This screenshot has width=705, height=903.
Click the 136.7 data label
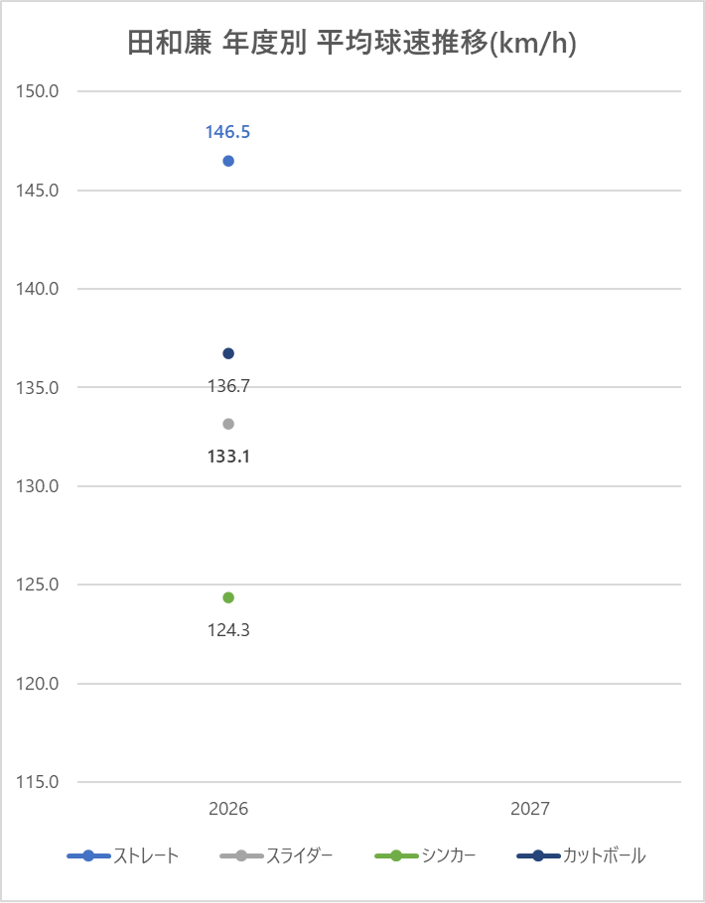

══════════════════════════════

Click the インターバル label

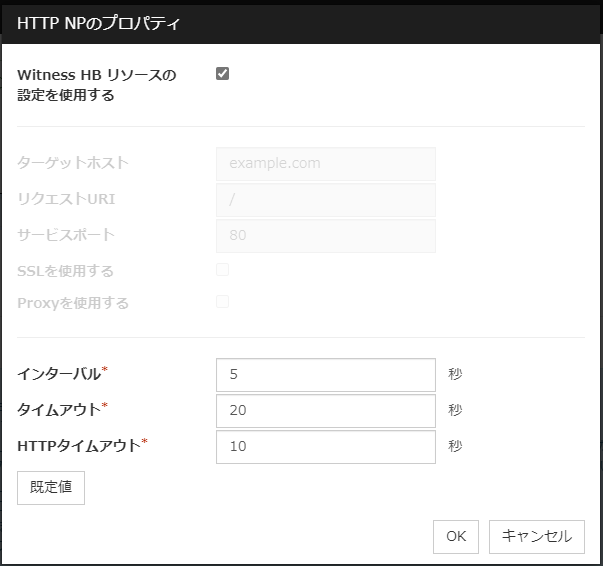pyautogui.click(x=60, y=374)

══════════════════════════════

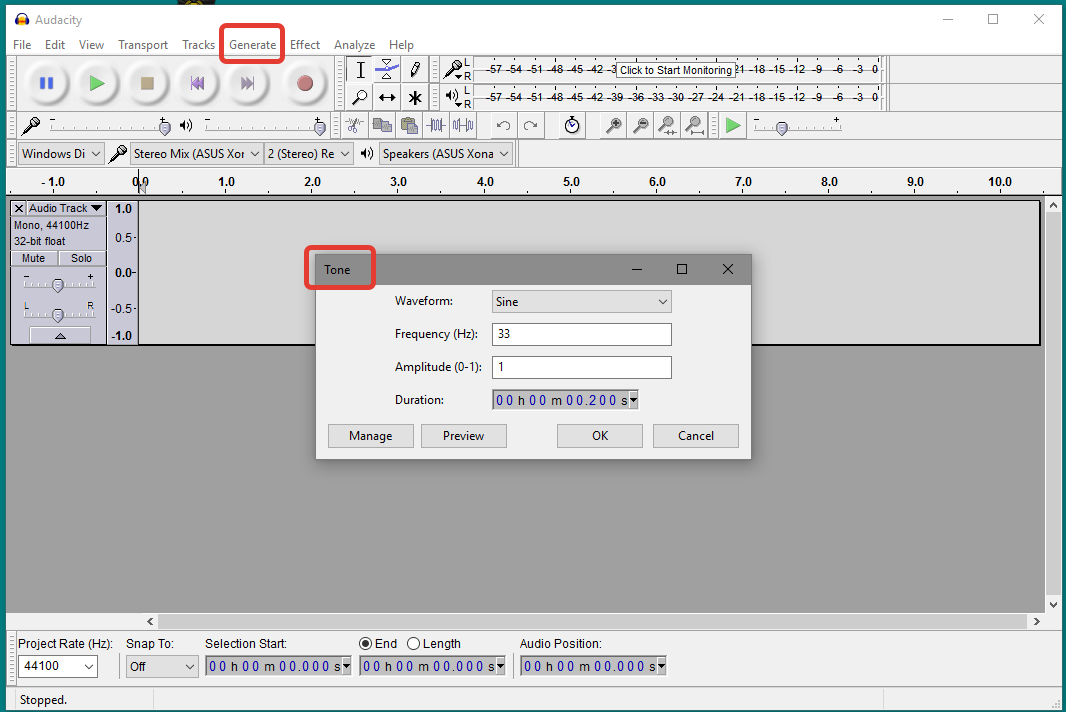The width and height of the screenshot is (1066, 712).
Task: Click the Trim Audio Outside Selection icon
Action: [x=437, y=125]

══════════════════════════════

### WHAT YOU SHOULD DO
Reproduce the lines of the entries above from the one with "This screenshot has width=705, height=903." to the one with "Click the 136.7 data label", both included, exactly and without any other line.

### EXERCISE RESPONSE
This screenshot has width=705, height=903.
Click the 136.7 data label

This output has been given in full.